### Work to complete
The pictures in the listing below are to be skipped, while the lines between the line holding "You are a computer-use agent. This" and the line holding "Click the Вставить", inclusive, are to be output exactly.

======== Available data ========

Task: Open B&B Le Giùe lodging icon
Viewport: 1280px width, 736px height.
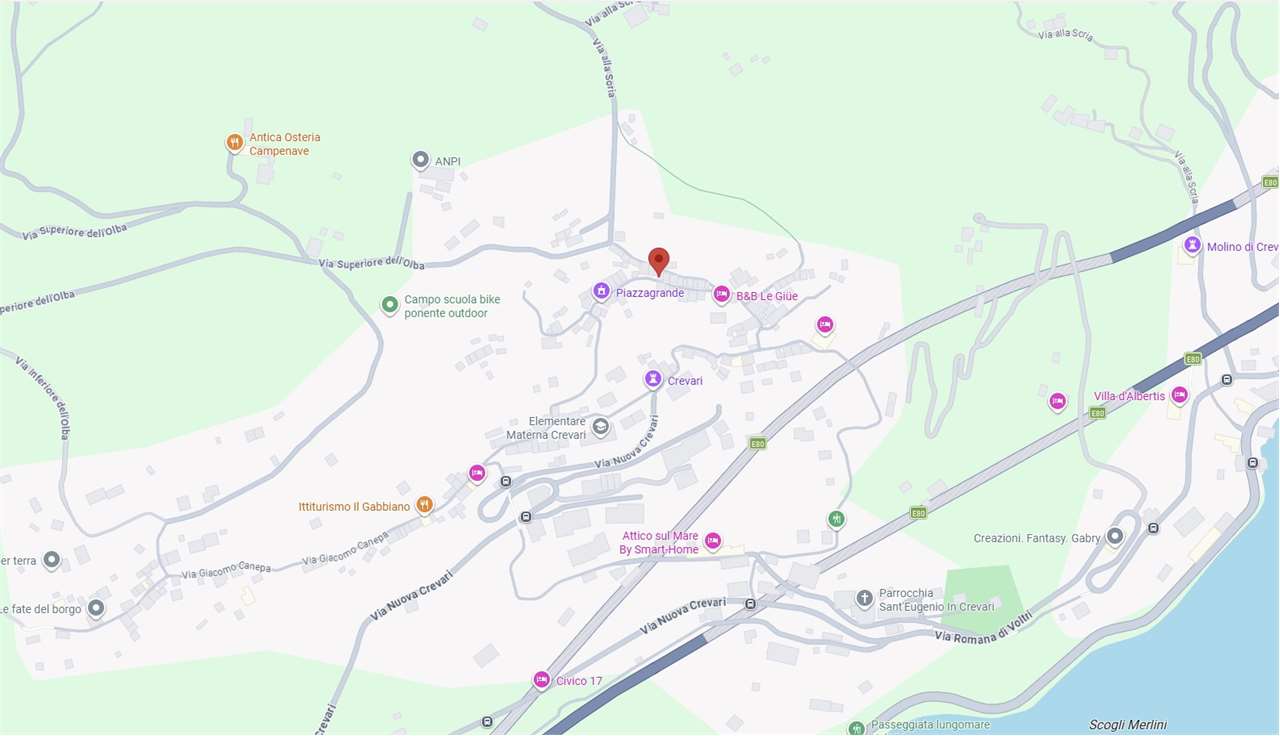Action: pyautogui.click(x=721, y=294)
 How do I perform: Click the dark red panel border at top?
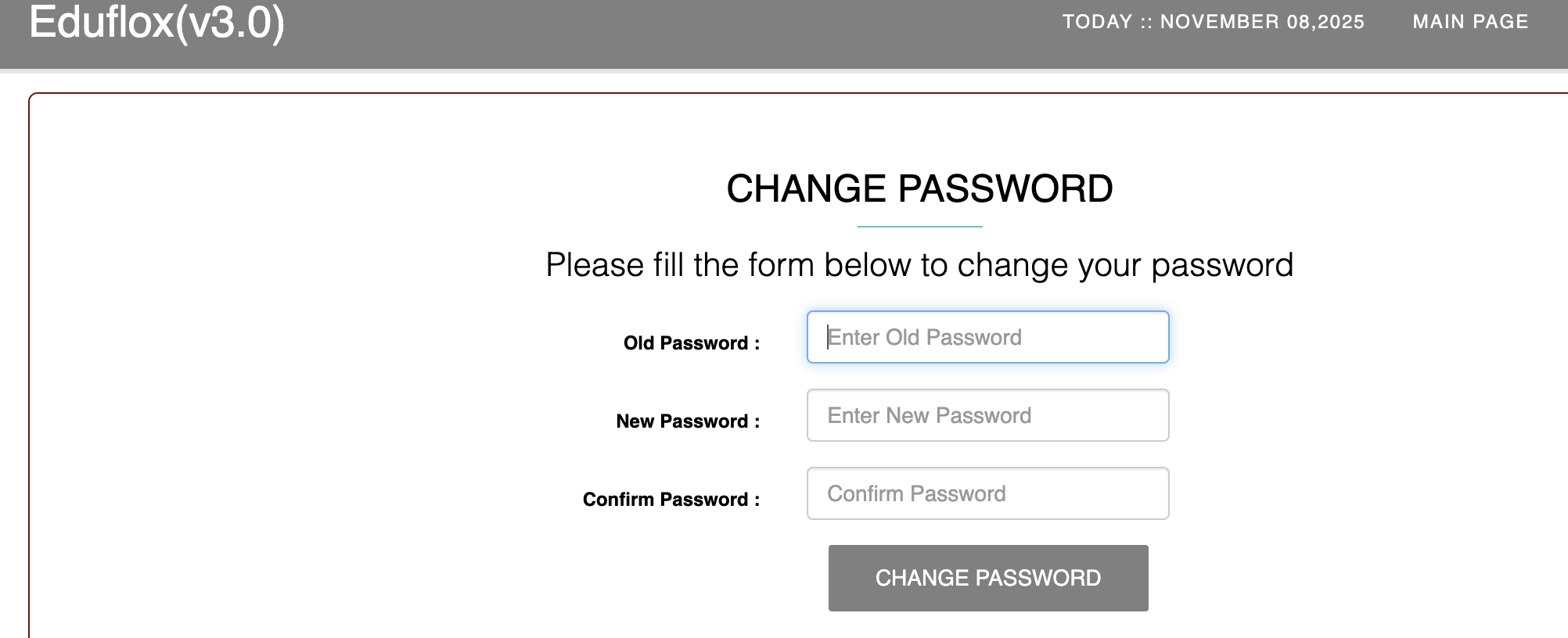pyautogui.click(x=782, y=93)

========
======== Available data ========

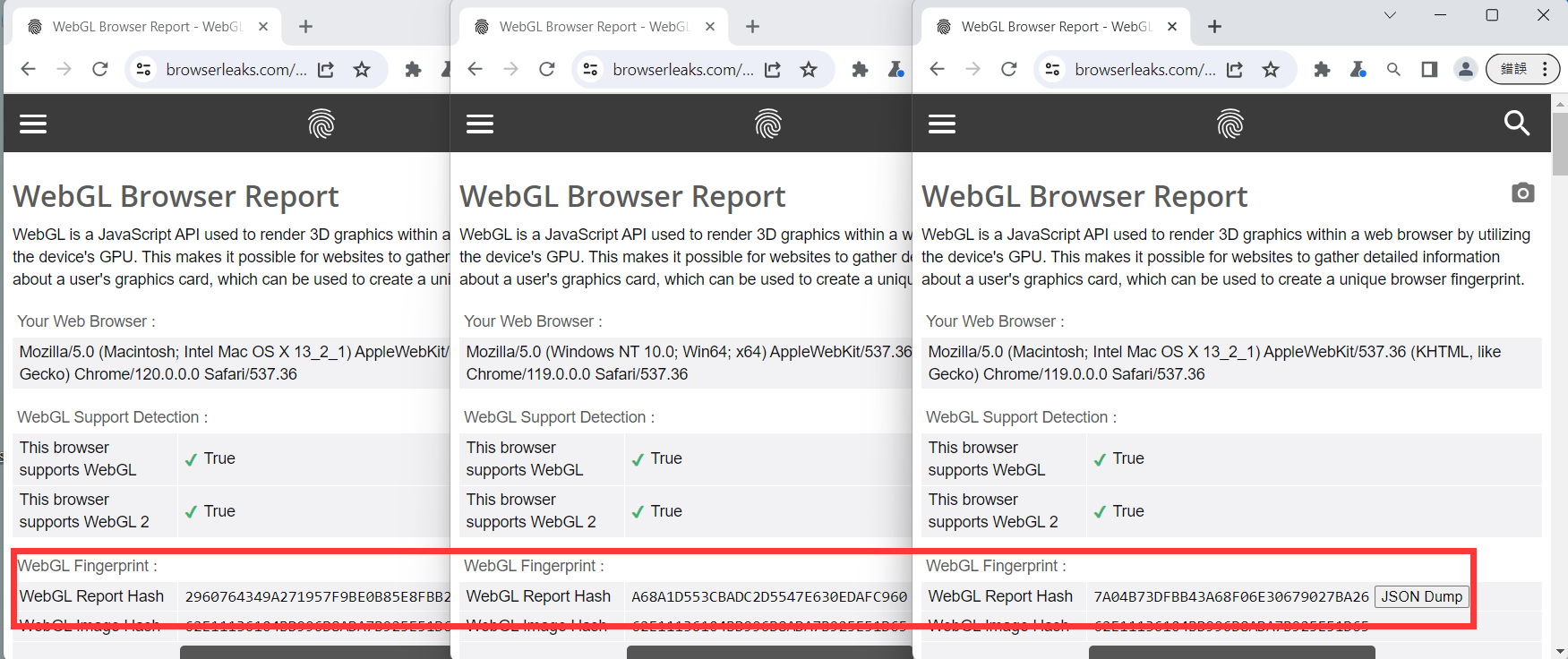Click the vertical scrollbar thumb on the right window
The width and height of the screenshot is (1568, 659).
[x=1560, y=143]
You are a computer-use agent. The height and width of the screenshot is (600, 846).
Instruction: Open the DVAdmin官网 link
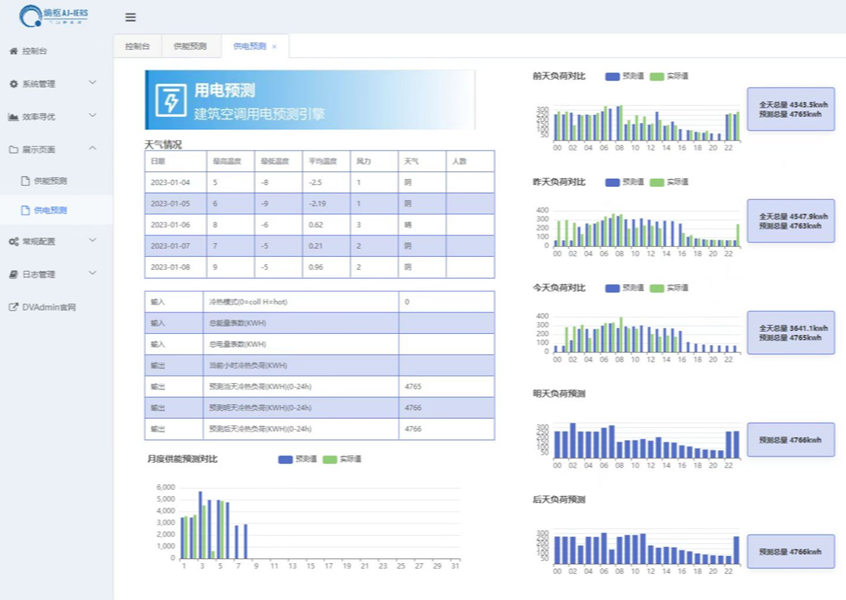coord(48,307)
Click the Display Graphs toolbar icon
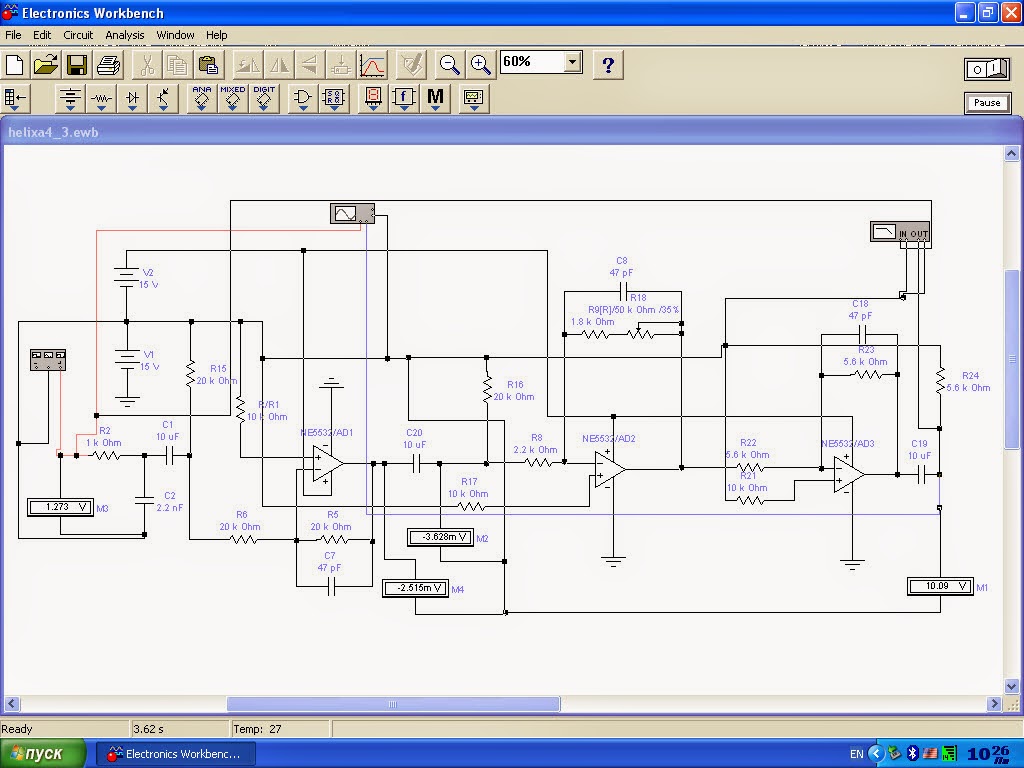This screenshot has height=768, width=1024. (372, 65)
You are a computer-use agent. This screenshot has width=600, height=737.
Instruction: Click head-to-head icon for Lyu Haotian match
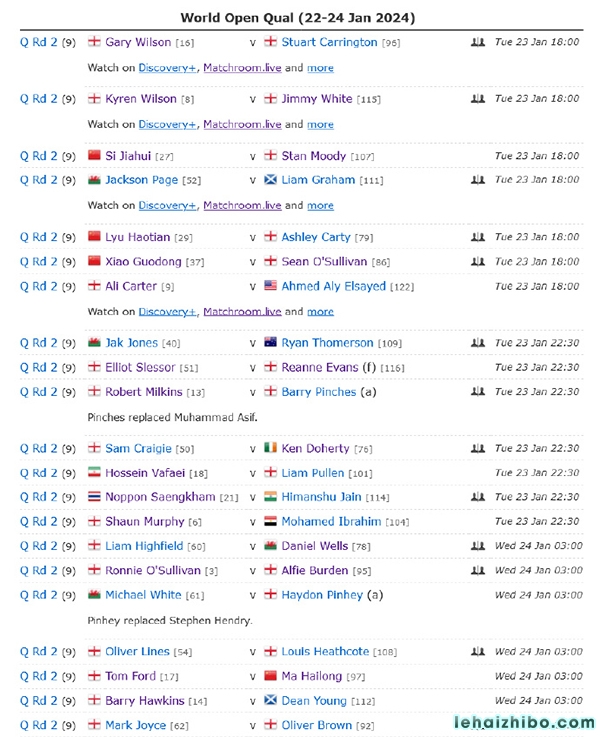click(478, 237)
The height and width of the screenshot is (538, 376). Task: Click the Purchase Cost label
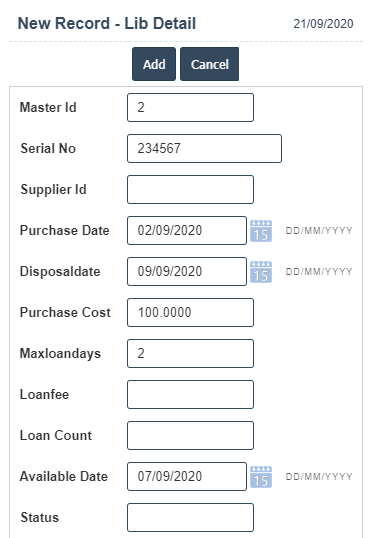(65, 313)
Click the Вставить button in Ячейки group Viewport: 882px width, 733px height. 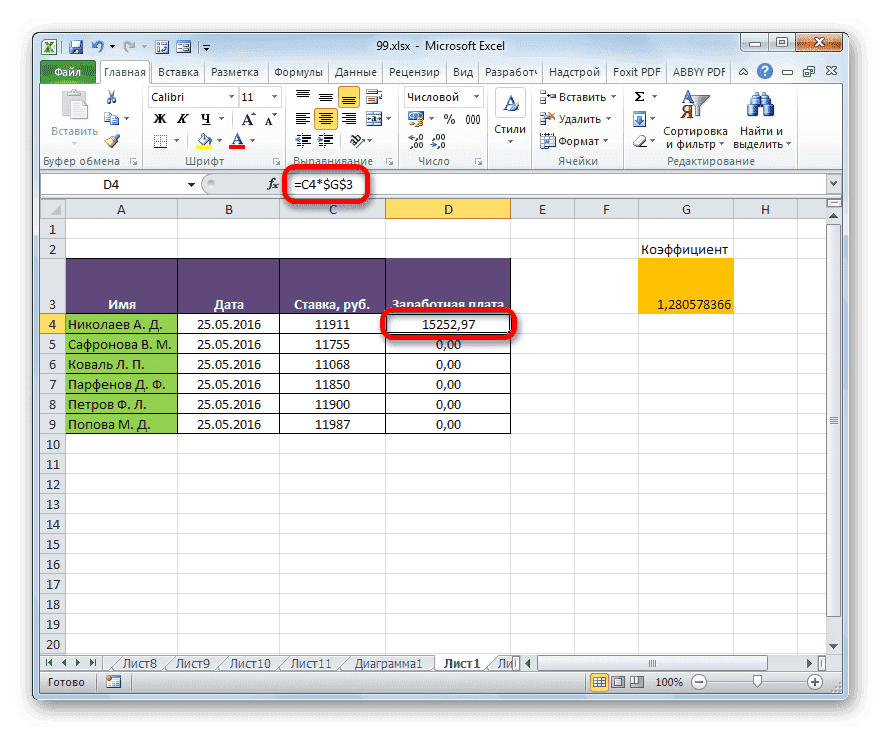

========

### Exercise response
You are a computer-use agent. This screenshot has width=600, height=737.
Instruction: Click head-to-head icon for Lyu Haotian match
click(478, 237)
The height and width of the screenshot is (538, 376). Task: Click the Purchase Cost label
(65, 313)
Click the Вставить button in Ячейки group Viewport: 882px width, 733px height. 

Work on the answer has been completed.